Auch mehrere Kesb-Präsidentinnen und -Präsidenten halten illegale Sterilisationen für wahrscheinlich. Der Präsident der Kesb Region Gossau in St. Gallen, Andreas Hildebrand, berichtet über einen Vorfall mit einem Arzt, der eine Zustimmung der Kesb einholen wollte. «Wir sollten ihm doch rasch das Formular schicken, damit er die Kreuzchen am richtigen Ort machen könne und die bereits geplante Operation vornehmen kann.»

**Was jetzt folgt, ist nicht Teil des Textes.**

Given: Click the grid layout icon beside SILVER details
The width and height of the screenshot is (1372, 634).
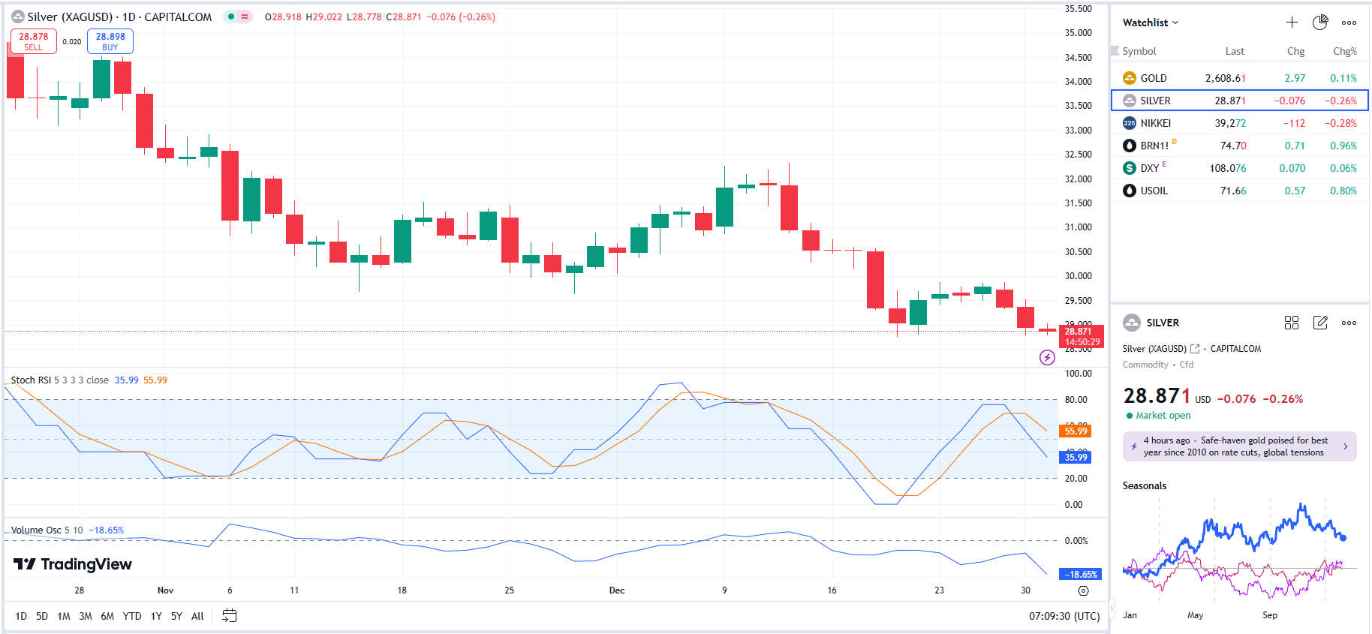Looking at the screenshot, I should click(x=1291, y=323).
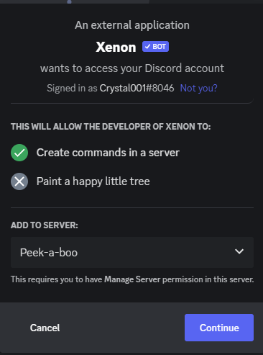Click the green checkmark permission icon
The height and width of the screenshot is (355, 263).
[x=19, y=153]
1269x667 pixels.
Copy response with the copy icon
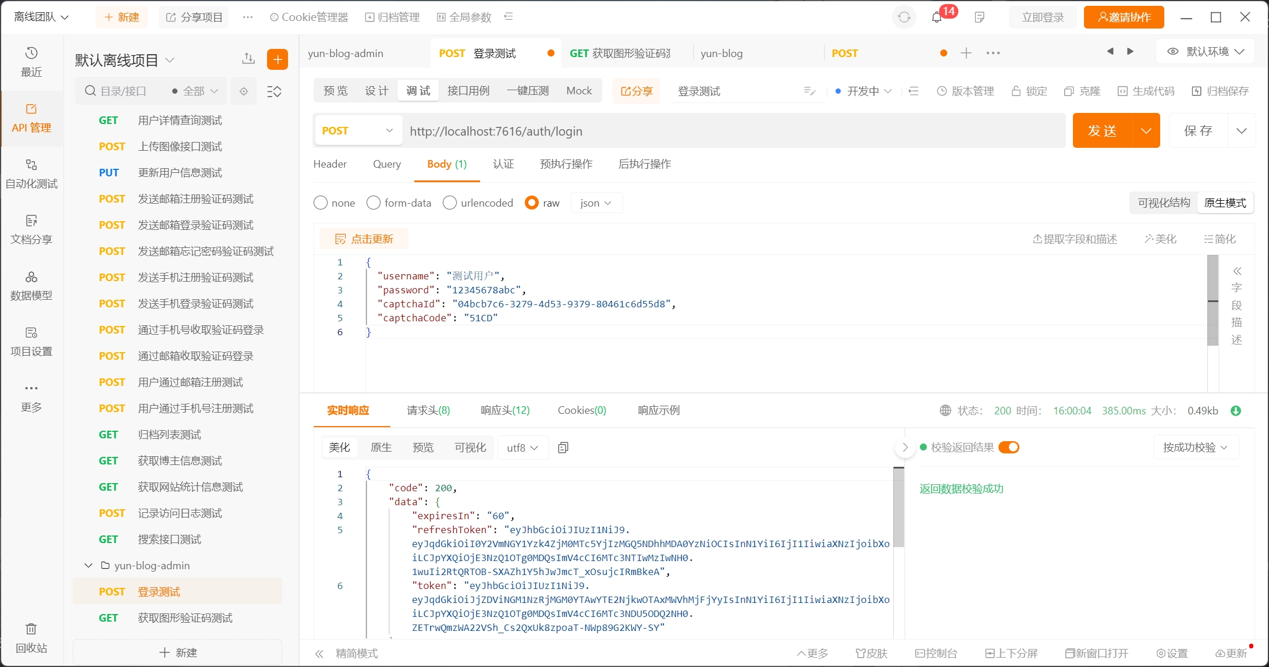pyautogui.click(x=563, y=448)
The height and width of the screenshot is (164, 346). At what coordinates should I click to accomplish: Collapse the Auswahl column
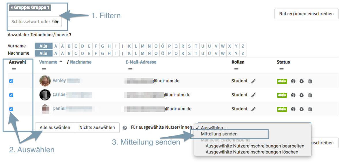(14, 69)
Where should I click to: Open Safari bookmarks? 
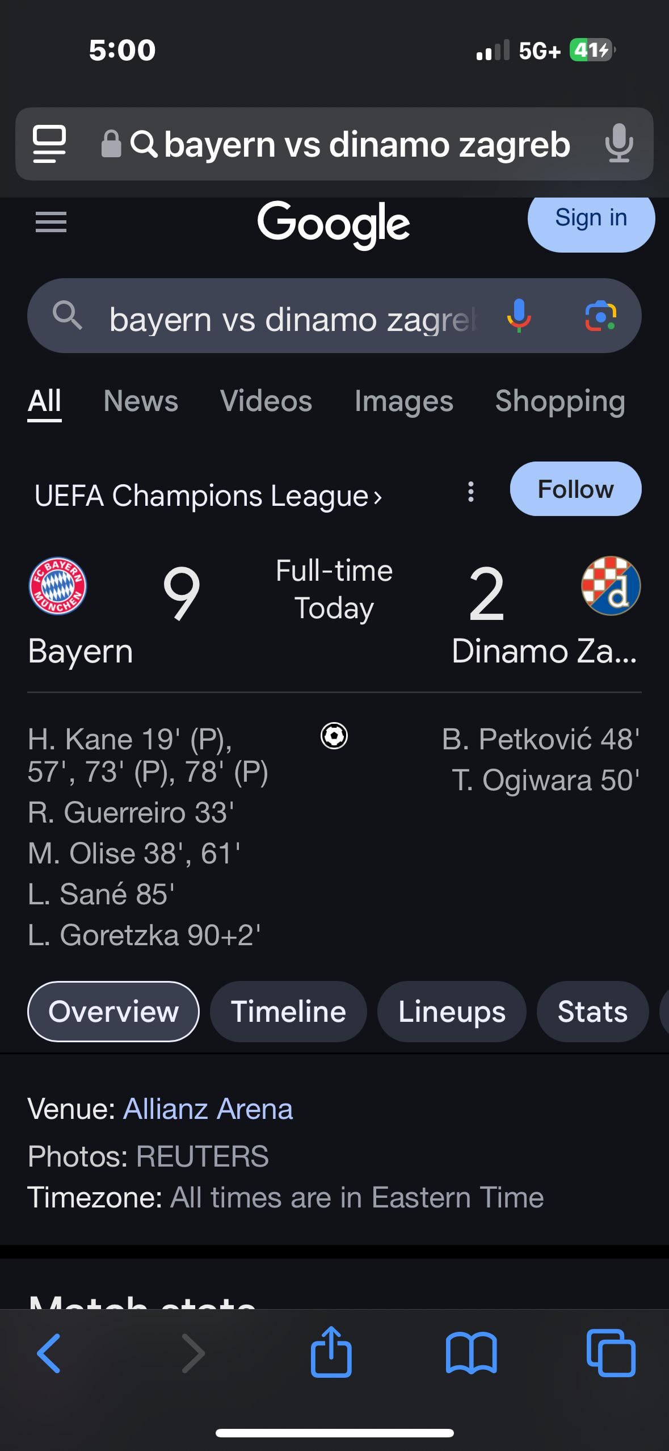pyautogui.click(x=471, y=1353)
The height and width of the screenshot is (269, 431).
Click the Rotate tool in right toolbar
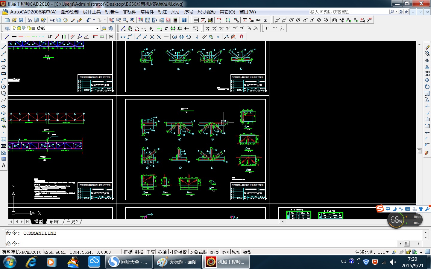pos(427,87)
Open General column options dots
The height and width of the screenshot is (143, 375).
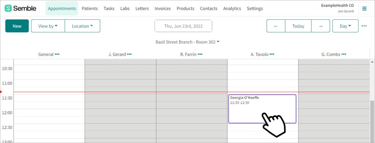(57, 54)
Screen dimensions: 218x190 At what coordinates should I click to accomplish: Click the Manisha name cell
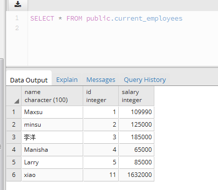[52, 150]
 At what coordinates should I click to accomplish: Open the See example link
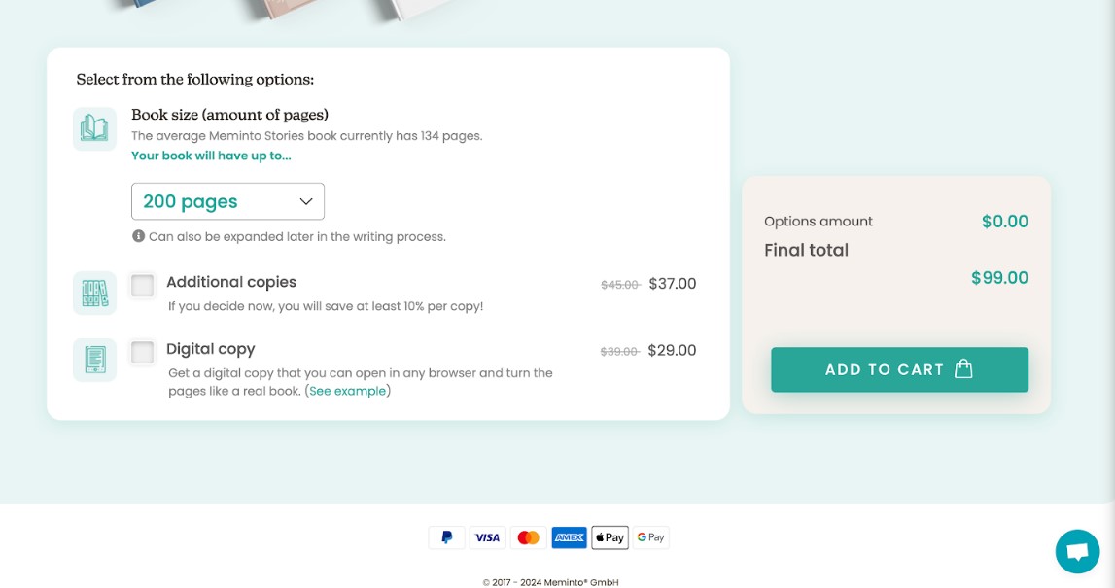(348, 391)
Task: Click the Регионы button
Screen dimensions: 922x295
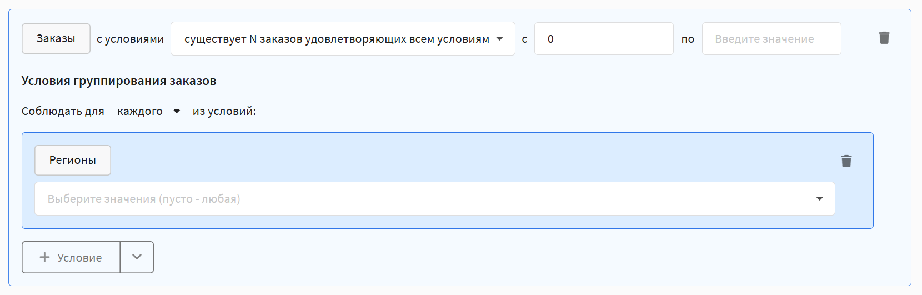Action: point(73,161)
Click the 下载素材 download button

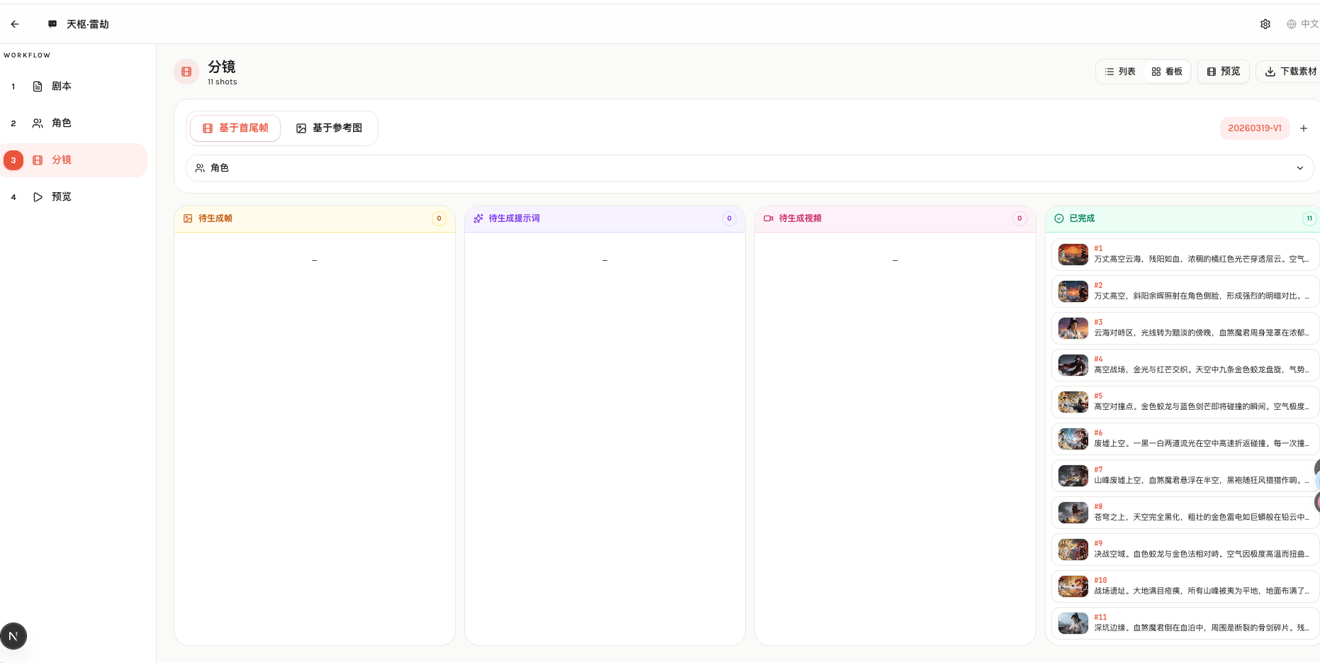1291,72
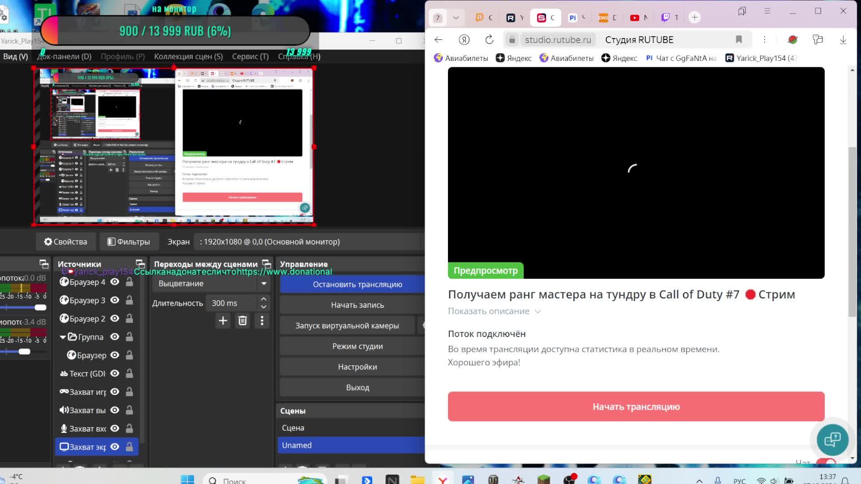This screenshot has height=484, width=861.
Task: Lock icon for the Браузер 3 source
Action: coord(129,300)
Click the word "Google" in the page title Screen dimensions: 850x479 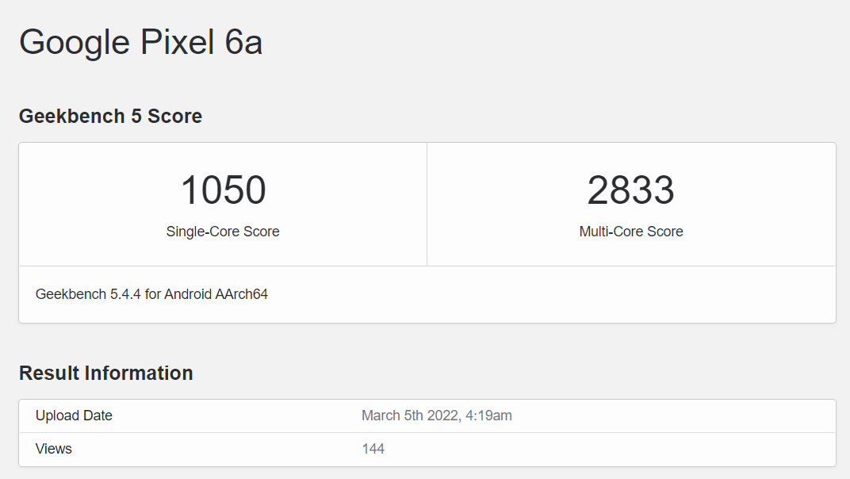[x=75, y=42]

Nachdem er dem Arzt erklärt habe, dass das nicht so einfach sei, sei dieser erstaunt gewesen. Er habe daraufhin «nichts mehr von sich hören lassen». «Vor diesem Hintergrund fragt man sich schon, wie es weitergegangen ist: an der Kesb vorbei, ohne Bewilligung, vielleicht sogar illegal

Sollte das Schweizer Sterilisationsgesetz überarbeitet werden?

Mit der Sterilisation von urteilsunfähigen Personen muss sich auch Bundesbern beschäftigen. Im Nationalrat ist eine Motion der SP hängig, der die Zustimmung von Betroffenen fordert. Hinzu kommt, dass derartige Sterilisationen nicht mit der UN-Behindertenrechtskonvention vereinbar sind.